# Caribbean Vacations Forums > Bahamas, Bermuda and Turks & Caicos >  >  Turks and Caicos

## Peter NJ

Continental starting non stop service mid Feb from Newark.318.00 RT..

----------


## NHDiane

What's happening here?? Double post under two names???

----------


## GramChop

Nice to hear, Peter.  T&C offers some very nice diving.  I did a 10 day live-aboard with my underwater photographer mentor in 2003 or 2004 and came away with some phenomenal black-tip shots.

----------


## MIke R

> Continental starting non stop service mid Feb from Newark.318.00 RT..
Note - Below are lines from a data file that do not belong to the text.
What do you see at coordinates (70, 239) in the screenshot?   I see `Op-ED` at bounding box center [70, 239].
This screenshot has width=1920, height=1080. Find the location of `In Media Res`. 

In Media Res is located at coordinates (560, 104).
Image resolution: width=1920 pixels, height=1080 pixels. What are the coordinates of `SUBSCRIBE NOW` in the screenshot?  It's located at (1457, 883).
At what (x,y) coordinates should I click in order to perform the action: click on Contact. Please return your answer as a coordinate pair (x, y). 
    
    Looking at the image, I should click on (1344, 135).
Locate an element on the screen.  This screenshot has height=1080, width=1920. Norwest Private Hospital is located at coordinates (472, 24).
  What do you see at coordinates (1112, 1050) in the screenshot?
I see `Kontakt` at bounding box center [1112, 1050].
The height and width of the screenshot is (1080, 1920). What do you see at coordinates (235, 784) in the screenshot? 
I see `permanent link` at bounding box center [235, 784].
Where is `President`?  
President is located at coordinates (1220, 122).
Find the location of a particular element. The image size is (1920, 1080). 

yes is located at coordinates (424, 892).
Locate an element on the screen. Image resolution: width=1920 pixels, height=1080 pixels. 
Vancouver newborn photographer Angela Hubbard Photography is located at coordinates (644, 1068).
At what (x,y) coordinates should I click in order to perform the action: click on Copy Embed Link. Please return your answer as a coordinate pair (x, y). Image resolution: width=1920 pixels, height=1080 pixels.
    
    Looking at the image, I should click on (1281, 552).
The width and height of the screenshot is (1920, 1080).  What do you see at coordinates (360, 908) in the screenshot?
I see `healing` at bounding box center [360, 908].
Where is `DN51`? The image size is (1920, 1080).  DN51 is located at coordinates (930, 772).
my info is dated..I delivered the first  live aboard dive boat there from Louisiana, that the company I worked for owned...the Sea Dancer, and took her out on her maiden trip.....she is still there but under different ownership....gorgeous place...tremendous beaches....our first dive trip we, and our customers, who were mostly travel agents on a fam trip, were diving with humpbacks and turtles..its was mind blowing good...

----------


## Peter NJ

This is old info from 2010..Some spammer came in and brought back to life many old dead threads..Looks like he was deleted

----------


## NHDiane

I noticed that a day or two ago..."he" was quoting you...very strange. Glad they got rid of him

----------